Akhmatova 22 – Quand c’est une époque que l’on enterre


В сороковом году

Когда погребают эпоху,
Надгробный псалом не звучит,
Крапиве, чертополоху
Украсить ее предстоит.
И только могильщики лихо
Работают. Дело не ждет!
И тихо, так, Господи, тихо,
Что слышно, как время идет.
А после она выплывает,
Как труп на весенней реке, –
Но матери сын не узнает,
И внук отвернется в тоске.
И клонятся головы ниже,
Как маятник, ходит луна.

Так вот – над погибшим Парижем
Такая теперь тишина.

Année 1940

Quand c’est une époque que l’on enterre,
Aucune oraison ne retentit,
C’est l’ortie et le chardon amer
Qui fleuriront la tombe où elle gît.
Et seuls s’échinent les fossoyeurs,
Vaillants. Car le devoir n’attend pas!
Lourd, si lourd est le silence, Seigneur,
Qu’on entend le temps avancer au pas.
Mais viendra le jour où, de la rivière,
Comme un noyé elle émergera,
Le fils ne reconnaîtra pas sa mère,
Le petit-fils se détournera.
La lune passe comme un balancier
Sur les têtes baissées des passants.
Car dans les rues de Paris sacrifié
Le silence est le maître à présent.

Anna Akhmatova
5 août 1940

Pieds: 10/9/9/10, 9/9/10/10 puis 10/9/10/9
(original: 9/8/8/9 puis 9/8/9/8)


Dilemme aux vers 5 et 8: casser les pieds ou renoncer à l’allitération seuls s’échinent les fossoyeurs ?
Pour rééquilibrer le pieds manquant du vers 5, le temps du vers 8 avance au pas, au lieu de marcher au pas: un peu moins d’esprit militaire, même si le Paris ville ouverte de 1940 n’en manquait sûrement pas.

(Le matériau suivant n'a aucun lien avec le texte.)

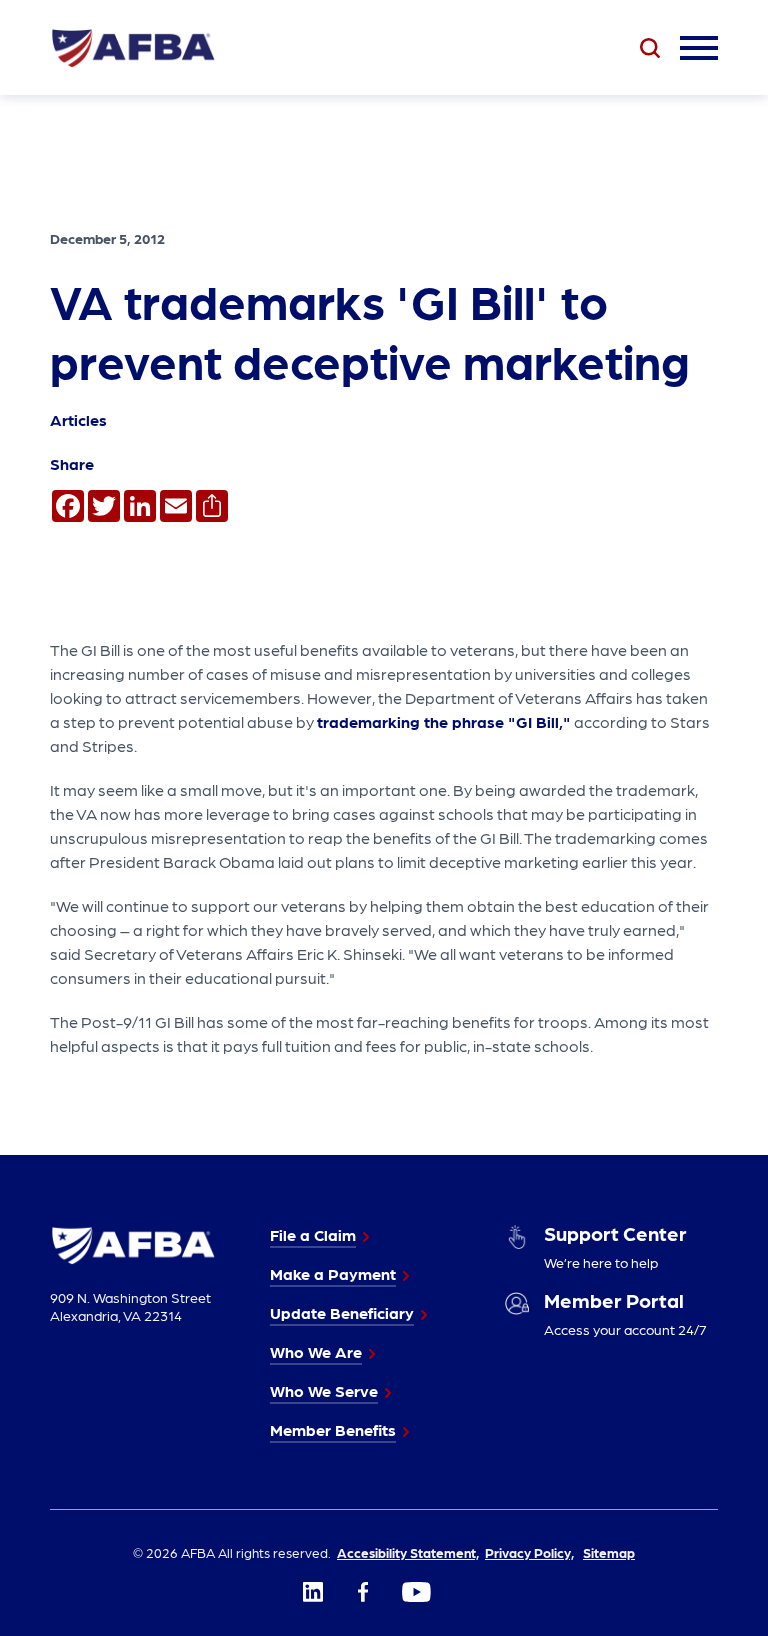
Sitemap (609, 1552)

Le dessin du jour: derniers rayons de soleil sur le Sex rouge et les rochers de la Marchande

Akhmatova 21 – Dans Moscou parée de glace

Без названия

Среди морозной праздничной Москвы,
Где протекает наше расставанье
И где, наверное, прочтете вы
Прощальных песен первое изданье –
Немного удивленные глаза:
«Что? Что? Уже? Не может быть! » –
«Конечно!.. »
И святочного неба бирюза,
И все кругом блаженно и безгрешно…
Нет, так не расставался никогда
Никто ни с кем, и это нам награда
За подвиг наш.

Sans titre

Dans Moscou parée de glace pour les Fêtes,
Là où s’éternise notre séparation
Et là où, sans doute, vous lirez ces lettres,
Ces chansons d’adieu dans leur première édition-
Les yeux un peu étonnés, balbutiant:
«Quoi? Quoi? Déjà? C’est impossible!» – «Évidemment!.. »
Sous ce ciel de Noël turquoise et doré,
Tout, autour, respirant la joie et l’innocence…
Non, jamais personne ne s’est séparé
Sous de tels auspices, telle est la récompense
De nos exploits.

Anna Akhmatova,
12 décembre 1963. Moscou

Pieds: 11/12/11/12/…/4
(original: 10/11/10/11/…/4)
Vers: xyxy/zz/xyxy/a


Un poème où Noël est en toile de fond, il fallait le poser ici aujourd’hui. Pas de Moscou sous le givre, pas envie de voir d’affreux rubans orange et noir en guise de décorations: à la place, la vue sur la Tête Ronde, esquissée en vitesse cet après-midi.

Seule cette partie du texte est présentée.